__INSTRUCTIONS FOR THE TASK__:
Starting at the line containing "Click the Paste clipboard icon" and ending at the line containing "Given: Select the", print every line of the material below exactly, both ends included, and stop there.

======== RECORDED INFORMATION ========

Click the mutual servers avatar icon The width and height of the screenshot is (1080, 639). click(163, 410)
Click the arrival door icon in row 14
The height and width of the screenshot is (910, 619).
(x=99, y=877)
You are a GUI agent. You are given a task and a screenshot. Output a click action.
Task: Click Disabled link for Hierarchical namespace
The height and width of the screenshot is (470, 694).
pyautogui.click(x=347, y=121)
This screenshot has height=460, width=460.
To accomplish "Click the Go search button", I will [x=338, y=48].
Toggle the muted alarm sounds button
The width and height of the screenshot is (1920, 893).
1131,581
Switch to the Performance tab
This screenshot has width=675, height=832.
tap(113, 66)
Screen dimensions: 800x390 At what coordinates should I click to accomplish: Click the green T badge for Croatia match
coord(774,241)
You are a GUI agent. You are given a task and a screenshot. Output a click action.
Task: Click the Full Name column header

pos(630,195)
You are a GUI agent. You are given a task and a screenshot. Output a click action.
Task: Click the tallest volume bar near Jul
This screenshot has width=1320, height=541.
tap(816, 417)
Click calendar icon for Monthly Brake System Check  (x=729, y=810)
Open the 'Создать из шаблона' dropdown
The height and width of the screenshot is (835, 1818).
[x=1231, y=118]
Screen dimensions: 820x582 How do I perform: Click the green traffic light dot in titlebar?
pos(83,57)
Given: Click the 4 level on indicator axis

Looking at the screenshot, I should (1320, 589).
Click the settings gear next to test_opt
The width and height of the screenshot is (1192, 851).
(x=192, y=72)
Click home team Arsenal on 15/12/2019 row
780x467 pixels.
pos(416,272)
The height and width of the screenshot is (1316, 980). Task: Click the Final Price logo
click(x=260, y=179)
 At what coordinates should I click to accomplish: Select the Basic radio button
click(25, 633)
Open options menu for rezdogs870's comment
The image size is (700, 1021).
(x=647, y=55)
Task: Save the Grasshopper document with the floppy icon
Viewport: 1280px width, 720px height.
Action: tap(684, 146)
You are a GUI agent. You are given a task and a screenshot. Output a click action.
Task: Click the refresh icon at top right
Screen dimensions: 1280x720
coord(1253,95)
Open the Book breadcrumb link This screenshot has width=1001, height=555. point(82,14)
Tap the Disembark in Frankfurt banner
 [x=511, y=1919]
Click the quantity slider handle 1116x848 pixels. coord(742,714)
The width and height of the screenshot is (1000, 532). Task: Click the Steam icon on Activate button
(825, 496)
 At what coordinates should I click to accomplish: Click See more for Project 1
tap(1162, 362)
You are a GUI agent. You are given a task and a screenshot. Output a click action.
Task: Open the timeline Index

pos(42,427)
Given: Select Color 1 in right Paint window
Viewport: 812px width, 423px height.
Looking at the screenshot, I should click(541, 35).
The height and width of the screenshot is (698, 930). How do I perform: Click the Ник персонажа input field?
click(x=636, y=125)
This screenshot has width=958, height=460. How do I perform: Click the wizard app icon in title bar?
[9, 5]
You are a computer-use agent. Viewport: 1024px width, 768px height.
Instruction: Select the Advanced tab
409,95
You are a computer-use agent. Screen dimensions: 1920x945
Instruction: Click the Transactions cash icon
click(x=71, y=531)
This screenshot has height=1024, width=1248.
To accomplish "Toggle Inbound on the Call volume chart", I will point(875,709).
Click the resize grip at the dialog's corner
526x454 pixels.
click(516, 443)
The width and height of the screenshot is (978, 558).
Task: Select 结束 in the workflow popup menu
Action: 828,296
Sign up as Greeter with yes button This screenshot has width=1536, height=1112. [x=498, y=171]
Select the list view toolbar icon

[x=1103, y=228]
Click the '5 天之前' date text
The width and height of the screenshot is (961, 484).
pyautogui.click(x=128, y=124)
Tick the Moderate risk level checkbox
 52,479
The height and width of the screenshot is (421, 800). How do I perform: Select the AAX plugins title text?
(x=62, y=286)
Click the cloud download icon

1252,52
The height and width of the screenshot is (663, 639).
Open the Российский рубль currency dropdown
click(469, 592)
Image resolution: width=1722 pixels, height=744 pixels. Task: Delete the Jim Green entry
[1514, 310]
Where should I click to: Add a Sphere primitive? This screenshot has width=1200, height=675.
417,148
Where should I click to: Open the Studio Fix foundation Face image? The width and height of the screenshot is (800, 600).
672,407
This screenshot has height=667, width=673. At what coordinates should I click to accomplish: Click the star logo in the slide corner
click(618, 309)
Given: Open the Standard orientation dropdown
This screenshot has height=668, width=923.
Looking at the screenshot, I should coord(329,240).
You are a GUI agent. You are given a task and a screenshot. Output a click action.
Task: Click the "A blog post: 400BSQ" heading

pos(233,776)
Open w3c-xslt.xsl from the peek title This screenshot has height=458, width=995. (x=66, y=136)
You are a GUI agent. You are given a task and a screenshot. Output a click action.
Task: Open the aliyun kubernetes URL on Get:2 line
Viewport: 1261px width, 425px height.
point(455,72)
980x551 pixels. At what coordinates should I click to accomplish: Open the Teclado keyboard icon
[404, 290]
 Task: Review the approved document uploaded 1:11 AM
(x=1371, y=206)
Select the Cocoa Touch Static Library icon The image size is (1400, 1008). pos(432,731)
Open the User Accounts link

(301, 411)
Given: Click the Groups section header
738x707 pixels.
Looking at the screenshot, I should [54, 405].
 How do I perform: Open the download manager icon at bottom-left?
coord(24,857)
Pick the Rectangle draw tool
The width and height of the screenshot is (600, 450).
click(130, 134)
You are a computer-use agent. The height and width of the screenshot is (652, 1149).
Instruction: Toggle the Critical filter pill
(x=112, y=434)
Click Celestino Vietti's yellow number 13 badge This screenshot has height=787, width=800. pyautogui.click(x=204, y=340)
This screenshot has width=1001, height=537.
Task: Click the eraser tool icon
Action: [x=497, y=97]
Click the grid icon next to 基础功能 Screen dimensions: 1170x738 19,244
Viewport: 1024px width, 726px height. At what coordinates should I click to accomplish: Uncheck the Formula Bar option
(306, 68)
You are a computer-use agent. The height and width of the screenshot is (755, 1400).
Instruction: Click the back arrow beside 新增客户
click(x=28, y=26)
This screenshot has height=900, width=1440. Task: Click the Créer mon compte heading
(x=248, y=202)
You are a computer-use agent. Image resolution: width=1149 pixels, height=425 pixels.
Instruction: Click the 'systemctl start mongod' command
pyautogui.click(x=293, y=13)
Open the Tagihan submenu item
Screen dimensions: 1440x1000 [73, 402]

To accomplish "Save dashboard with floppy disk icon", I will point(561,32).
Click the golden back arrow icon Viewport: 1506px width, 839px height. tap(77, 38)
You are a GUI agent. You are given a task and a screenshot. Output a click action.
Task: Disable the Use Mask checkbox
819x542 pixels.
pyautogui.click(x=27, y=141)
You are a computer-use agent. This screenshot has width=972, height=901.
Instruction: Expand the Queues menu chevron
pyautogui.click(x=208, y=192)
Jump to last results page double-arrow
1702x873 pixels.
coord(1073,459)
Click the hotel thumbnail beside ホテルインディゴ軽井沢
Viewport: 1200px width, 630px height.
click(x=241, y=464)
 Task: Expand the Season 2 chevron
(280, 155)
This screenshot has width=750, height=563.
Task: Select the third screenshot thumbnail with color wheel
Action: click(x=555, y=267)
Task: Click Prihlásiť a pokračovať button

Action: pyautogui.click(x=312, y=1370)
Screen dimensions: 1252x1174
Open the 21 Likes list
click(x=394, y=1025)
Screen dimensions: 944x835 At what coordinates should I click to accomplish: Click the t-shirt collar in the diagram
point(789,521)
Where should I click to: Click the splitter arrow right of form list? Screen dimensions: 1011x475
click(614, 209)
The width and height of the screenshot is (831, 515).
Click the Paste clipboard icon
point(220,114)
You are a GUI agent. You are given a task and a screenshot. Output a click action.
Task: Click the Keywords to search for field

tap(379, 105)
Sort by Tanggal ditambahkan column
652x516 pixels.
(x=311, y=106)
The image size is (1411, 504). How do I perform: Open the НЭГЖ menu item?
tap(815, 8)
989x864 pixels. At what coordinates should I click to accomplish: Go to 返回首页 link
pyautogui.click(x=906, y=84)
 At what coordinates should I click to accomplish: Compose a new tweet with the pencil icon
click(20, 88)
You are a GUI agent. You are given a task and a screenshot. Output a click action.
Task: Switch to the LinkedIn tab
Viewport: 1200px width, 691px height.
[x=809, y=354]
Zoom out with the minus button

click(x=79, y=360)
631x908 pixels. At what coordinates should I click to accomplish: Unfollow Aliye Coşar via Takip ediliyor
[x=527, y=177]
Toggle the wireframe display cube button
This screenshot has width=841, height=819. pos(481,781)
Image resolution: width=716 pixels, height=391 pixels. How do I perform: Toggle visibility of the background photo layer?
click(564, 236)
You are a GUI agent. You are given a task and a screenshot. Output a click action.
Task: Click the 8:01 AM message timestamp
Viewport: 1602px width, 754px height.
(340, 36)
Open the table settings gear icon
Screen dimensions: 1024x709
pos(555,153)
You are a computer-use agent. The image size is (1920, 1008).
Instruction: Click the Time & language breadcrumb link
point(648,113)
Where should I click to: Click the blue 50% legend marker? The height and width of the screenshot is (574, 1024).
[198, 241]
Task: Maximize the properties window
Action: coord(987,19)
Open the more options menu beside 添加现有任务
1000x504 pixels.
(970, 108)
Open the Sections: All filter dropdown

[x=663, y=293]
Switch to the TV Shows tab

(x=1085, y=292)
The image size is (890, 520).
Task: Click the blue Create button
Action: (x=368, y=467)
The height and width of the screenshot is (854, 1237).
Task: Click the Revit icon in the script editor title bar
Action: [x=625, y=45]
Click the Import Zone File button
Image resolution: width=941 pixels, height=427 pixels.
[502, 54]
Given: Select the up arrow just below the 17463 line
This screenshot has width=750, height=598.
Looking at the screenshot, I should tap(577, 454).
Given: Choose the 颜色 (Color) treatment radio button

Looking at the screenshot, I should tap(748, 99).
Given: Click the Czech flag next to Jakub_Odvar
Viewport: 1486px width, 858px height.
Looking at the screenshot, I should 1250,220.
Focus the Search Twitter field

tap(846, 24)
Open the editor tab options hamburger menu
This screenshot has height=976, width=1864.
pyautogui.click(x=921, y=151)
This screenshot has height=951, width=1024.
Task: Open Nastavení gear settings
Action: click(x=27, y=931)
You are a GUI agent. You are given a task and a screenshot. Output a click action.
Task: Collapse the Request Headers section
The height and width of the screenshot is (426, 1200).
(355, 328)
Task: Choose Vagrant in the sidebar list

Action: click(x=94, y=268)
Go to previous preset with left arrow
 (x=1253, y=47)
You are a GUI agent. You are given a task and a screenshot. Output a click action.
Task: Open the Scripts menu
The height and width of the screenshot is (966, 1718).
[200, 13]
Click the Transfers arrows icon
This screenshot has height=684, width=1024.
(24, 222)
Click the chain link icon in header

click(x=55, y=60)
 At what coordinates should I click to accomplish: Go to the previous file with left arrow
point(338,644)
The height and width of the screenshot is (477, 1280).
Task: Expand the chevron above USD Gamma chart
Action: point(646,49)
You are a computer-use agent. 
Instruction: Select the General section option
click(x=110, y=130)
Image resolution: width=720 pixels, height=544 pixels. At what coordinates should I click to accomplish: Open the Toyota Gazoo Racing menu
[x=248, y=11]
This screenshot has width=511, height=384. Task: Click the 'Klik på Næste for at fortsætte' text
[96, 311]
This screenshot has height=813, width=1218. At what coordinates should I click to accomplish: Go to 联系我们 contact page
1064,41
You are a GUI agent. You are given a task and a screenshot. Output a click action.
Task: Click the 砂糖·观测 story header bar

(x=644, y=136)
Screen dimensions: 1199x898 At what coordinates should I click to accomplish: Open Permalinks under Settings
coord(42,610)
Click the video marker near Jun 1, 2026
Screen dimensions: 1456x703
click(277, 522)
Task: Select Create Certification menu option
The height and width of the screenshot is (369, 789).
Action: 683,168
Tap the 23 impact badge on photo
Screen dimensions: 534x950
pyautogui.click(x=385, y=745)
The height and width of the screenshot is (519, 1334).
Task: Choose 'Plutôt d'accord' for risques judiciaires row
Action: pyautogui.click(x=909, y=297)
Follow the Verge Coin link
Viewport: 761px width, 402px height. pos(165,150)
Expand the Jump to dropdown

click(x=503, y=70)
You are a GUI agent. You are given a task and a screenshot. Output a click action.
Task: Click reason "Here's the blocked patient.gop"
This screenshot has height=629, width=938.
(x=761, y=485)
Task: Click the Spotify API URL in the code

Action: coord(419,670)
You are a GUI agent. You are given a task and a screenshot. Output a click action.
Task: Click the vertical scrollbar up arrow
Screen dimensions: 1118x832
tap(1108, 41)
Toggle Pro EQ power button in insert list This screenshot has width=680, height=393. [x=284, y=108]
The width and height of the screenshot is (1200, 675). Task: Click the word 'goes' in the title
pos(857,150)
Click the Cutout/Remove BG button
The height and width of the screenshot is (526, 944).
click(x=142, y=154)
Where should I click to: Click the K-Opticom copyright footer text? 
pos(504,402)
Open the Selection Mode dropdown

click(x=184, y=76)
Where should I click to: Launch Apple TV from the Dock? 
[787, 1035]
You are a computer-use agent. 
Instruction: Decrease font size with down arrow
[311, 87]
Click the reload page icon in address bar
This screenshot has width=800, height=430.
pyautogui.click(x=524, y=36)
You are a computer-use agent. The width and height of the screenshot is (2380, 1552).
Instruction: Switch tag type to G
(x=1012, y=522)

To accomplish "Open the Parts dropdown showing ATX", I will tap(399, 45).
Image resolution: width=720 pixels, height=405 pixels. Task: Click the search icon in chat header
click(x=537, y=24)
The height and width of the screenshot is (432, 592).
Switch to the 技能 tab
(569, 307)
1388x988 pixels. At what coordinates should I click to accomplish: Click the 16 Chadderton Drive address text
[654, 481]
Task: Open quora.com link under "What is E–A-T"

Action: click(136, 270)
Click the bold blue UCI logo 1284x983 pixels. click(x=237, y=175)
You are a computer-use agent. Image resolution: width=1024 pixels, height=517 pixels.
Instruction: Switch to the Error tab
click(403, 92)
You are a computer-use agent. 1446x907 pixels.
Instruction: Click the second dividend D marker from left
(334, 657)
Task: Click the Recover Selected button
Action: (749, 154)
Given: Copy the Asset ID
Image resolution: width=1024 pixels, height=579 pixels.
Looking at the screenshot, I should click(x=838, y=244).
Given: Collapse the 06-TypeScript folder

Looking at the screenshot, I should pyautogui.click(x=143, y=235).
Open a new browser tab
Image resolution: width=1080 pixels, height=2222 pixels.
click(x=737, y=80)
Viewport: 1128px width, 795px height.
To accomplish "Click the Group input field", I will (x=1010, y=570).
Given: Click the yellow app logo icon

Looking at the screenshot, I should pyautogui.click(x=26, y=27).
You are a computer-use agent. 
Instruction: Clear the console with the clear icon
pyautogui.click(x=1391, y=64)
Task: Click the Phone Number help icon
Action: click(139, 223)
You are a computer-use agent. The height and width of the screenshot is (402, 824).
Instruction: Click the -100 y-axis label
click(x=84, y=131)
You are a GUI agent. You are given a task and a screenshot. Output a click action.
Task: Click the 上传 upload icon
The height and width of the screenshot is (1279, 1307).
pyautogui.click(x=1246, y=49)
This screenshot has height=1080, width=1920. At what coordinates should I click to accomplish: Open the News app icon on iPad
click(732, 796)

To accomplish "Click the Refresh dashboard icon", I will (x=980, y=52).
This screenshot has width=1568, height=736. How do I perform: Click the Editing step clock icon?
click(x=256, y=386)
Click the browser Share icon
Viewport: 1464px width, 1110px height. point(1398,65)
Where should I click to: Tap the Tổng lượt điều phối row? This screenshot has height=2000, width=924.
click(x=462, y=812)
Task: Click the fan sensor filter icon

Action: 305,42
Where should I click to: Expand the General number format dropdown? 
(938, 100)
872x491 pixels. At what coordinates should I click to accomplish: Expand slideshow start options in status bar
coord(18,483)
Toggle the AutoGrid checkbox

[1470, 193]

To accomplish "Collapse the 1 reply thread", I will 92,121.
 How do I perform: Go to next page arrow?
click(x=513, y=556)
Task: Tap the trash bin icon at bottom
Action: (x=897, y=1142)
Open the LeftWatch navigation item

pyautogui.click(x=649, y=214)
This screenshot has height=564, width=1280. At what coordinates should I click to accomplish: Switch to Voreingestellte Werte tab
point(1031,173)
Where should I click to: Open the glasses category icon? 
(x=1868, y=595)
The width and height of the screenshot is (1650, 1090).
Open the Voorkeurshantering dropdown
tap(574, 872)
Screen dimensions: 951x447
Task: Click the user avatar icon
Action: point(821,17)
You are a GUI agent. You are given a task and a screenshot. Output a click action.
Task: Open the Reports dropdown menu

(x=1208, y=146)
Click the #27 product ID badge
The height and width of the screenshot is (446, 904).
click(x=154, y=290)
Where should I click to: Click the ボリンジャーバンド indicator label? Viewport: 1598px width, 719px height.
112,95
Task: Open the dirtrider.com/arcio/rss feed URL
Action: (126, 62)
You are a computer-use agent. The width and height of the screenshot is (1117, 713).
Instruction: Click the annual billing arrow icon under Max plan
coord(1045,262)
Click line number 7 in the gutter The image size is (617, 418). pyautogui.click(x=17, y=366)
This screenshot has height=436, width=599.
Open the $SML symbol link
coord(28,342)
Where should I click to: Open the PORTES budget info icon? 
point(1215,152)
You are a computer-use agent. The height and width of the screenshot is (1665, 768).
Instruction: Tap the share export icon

========

__ANSWER BOX__:
Click the Paste clipboard icon
point(220,114)
You are a GUI agent. You are given a task and a screenshot. Output a click action.
Task: Click the Keywords to search for field

tap(379, 105)
Sort by Tanggal ditambahkan column
652x516 pixels.
(x=311, y=106)
The image size is (1411, 504). How do I perform: Open the НЭГЖ menu item?
tap(815, 8)
989x864 pixels. At what coordinates should I click to accomplish: Go to 返回首页 link
pyautogui.click(x=906, y=84)
 At what coordinates should I click to accomplish: Compose a new tweet with the pencil icon
click(20, 88)
You are a GUI agent. You are given a task and a screenshot. Output a click action.
Task: Switch to the LinkedIn tab
Viewport: 1200px width, 691px height.
[x=809, y=354]
Zoom out with the minus button

click(x=79, y=360)
631x908 pixels. At what coordinates should I click to accomplish: Unfollow Aliye Coşar via Takip ediliyor
[x=527, y=177]
Toggle the wireframe display cube button
This screenshot has width=841, height=819. pos(481,781)
Image resolution: width=716 pixels, height=391 pixels. How do I perform: Toggle visibility of the background photo layer?
click(564, 236)
You are a GUI agent. You are given a task and a screenshot. Output a click action.
Task: Click the 8:01 AM message timestamp
Viewport: 1602px width, 754px height.
(340, 36)
Open the table settings gear icon
Screen dimensions: 1024x709
pos(555,153)
You are a computer-use agent. The image size is (1920, 1008).
Instruction: Click the Time & language breadcrumb link
point(648,113)
Where should I click to: Click the blue 50% legend marker? The height and width of the screenshot is (574, 1024).
[198, 241]
Task: Maximize the properties window
Action: coord(987,19)
Open the more options menu beside 添加现有任务
1000x504 pixels.
(970, 108)
Open the Sections: All filter dropdown

[x=663, y=293]
Switch to the TV Shows tab

(x=1085, y=292)
The image size is (890, 520).
Task: Click the blue Create button
Action: (x=368, y=467)
The height and width of the screenshot is (854, 1237).
Task: Click the Revit icon in the script editor title bar
Action: [x=625, y=45]
Click the Import Zone File button
Image resolution: width=941 pixels, height=427 pixels.
[502, 54]
Given: Select the up arrow just below the 17463 line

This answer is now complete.